Twenty years ago, seven detective-story fans formed a little group called the Seven Unravellers. A London bobby, a solicitor's clerk, a baronet, an ex-Army major, a greengrocer's daughter, a chemistry student, and a bohemian eccentric. They were as mixed a bag as any group of genuine murder suspects. But they had one thing in common: murder. Not the fact but the fiction of it. Once every month they met to discuss, and possibly solve, the latest crimes in murder fiction.
Now the Unravellers are together again, linked by the bizarre murders of three of their members - one of the deaths is the classic "locked-room" mystery in reverse.

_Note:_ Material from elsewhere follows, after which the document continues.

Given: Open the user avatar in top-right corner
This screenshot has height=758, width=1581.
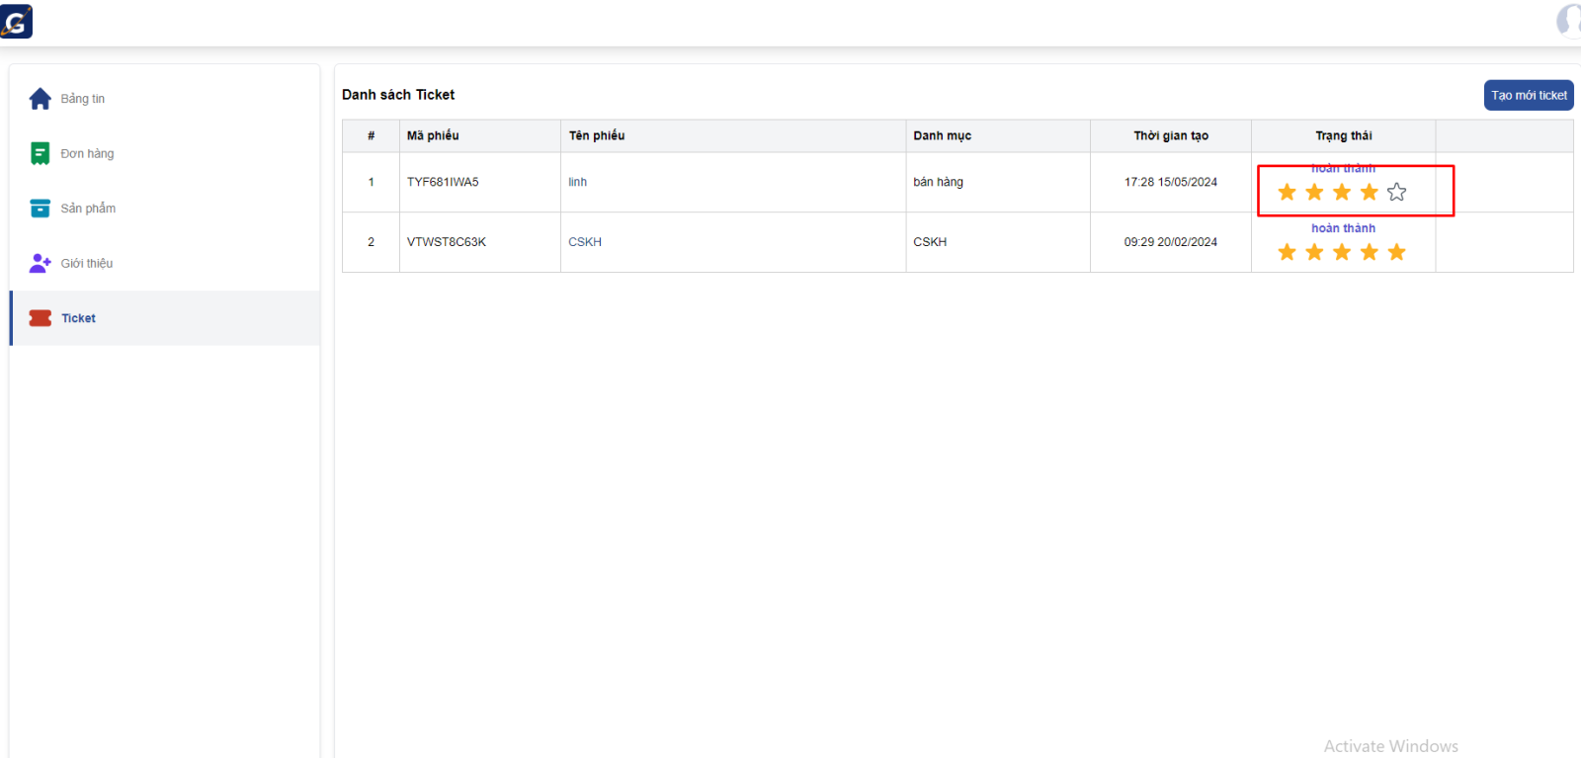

The series of clues left behind are as puzzling as the crimes themselves. Each is related to one of the colors of the spectrum - the red dye in the sea near one member's home, the orange thrown through the window of another's office, a page from the post office's Yellow Pages pinned to a third member's door. At the first sign of trouble, amateur detective Thackeray Quin is called in.
Invisible Green is a brilliant detective story in the classical mold, but with a puzzle to tax the most up-to-date minds. John Sladek's plotting is precise, his suspects and victims from the dotty old Major to the surly ex-policeman and the trendy art director eccentric and entertaining, and the mystery highly ingenious.